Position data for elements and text
──────────

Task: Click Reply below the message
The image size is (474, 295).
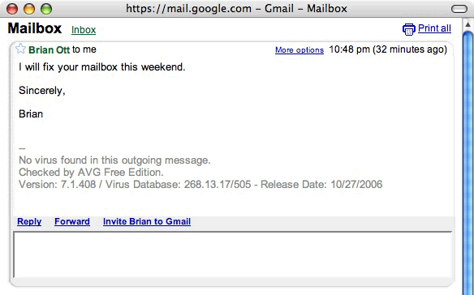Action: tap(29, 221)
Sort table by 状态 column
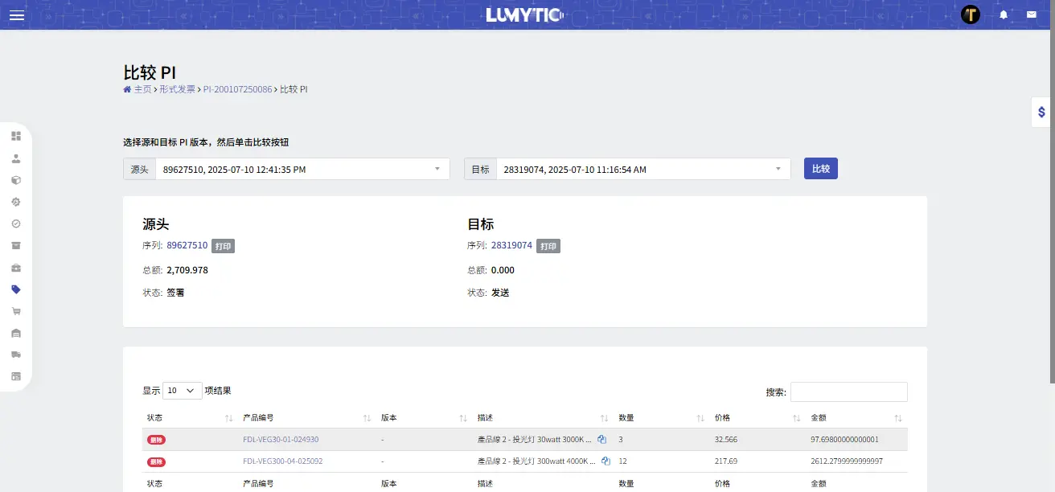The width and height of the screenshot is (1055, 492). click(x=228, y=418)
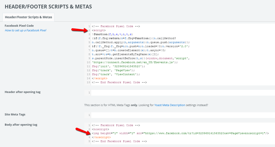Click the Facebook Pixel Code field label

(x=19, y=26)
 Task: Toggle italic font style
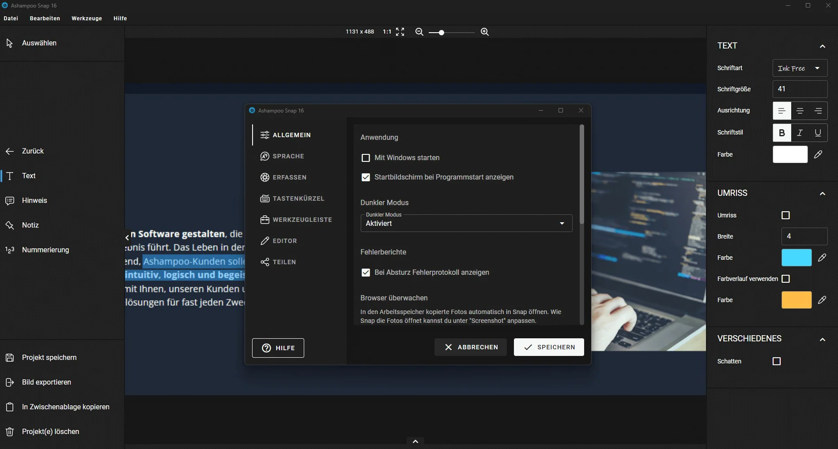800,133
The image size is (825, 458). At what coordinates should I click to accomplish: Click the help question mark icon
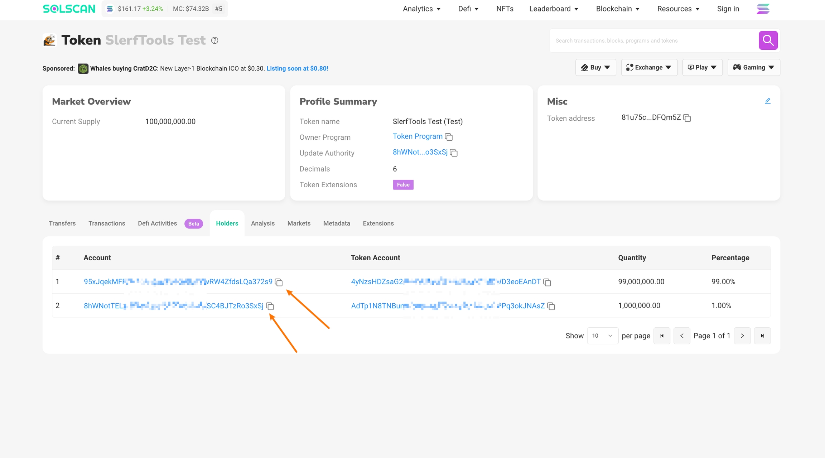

──────────

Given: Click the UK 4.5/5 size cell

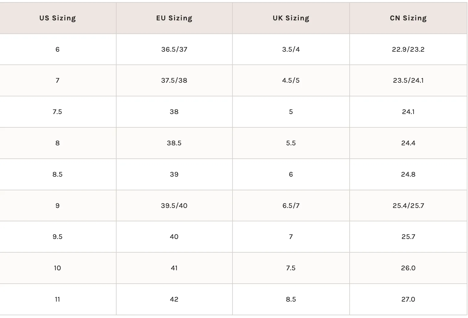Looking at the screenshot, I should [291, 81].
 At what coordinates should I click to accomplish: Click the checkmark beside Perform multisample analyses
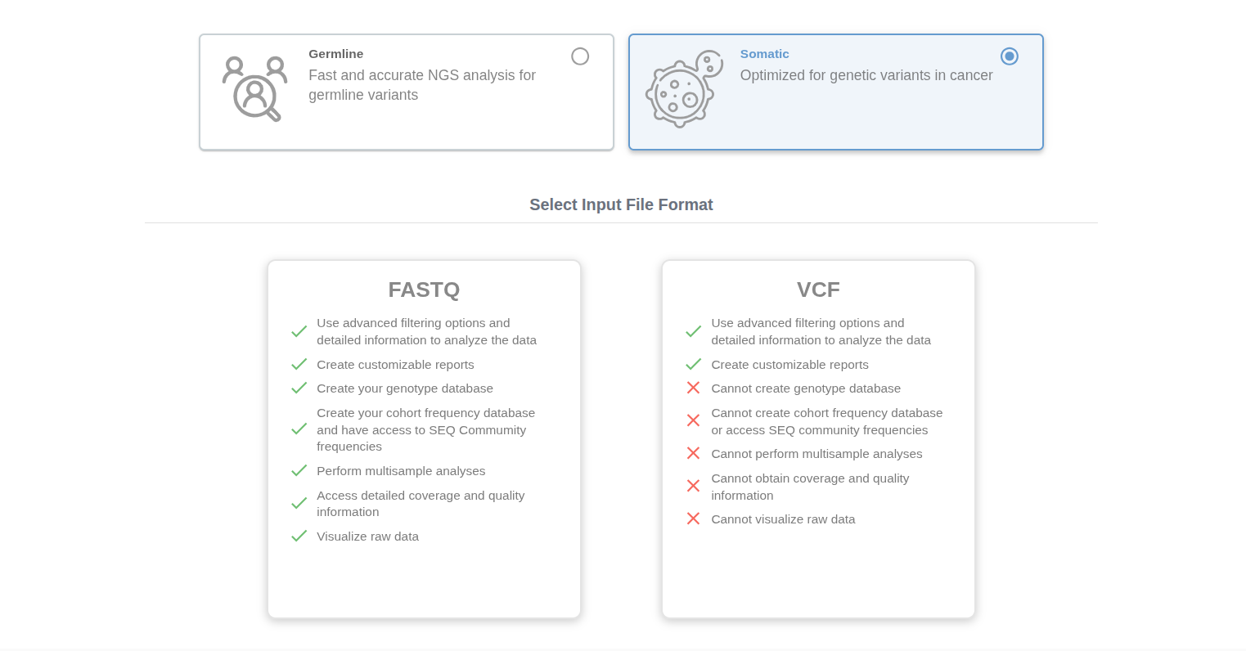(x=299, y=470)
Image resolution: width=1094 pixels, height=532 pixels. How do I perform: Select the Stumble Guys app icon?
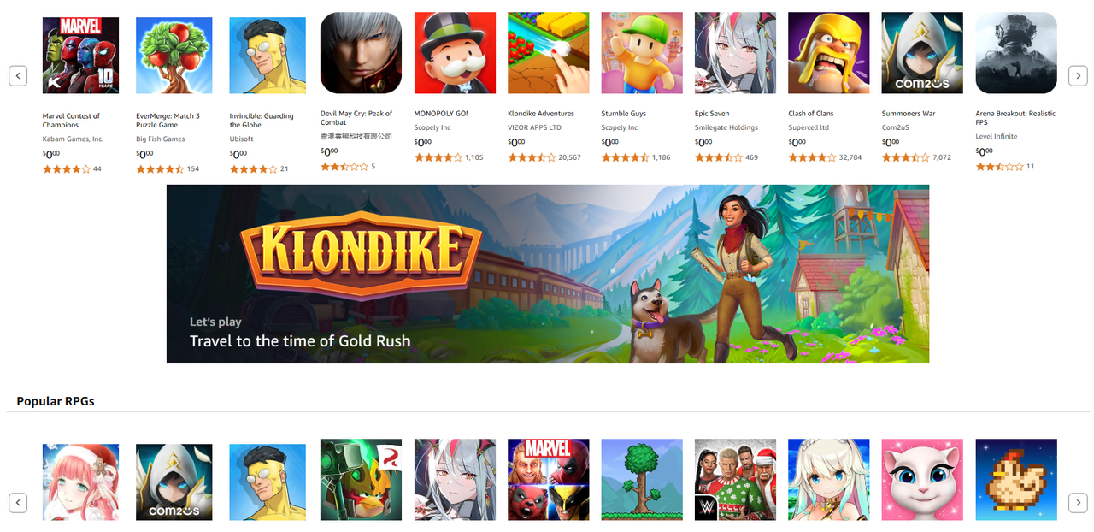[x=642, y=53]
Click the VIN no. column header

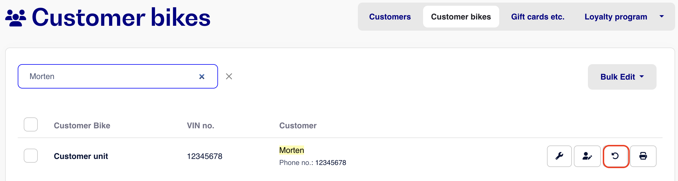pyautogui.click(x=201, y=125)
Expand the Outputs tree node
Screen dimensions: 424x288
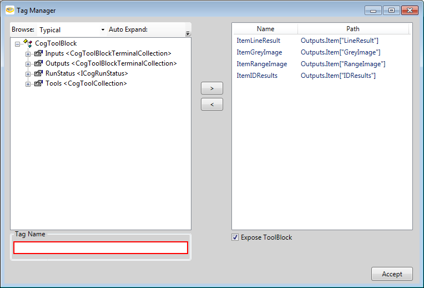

──────────

▸ Your objective
Please copy the material word for word, beginning at the line containing "Task: Click Reply below the message" and continuing through the line containing "The image size is (825, 458).". Omit the pictures from your copy.

▸ Solution
Task: Click Reply below the message
The image size is (474, 295).
Action: tap(29, 221)
Sort table by 状态 column
The width and height of the screenshot is (1055, 492). click(x=228, y=418)
Click the Facebook Pixel Code field label

(x=19, y=26)
 Task: Toggle italic font style
800,133
The image size is (825, 458). At what coordinates should I click to accomplish: Click the help question mark icon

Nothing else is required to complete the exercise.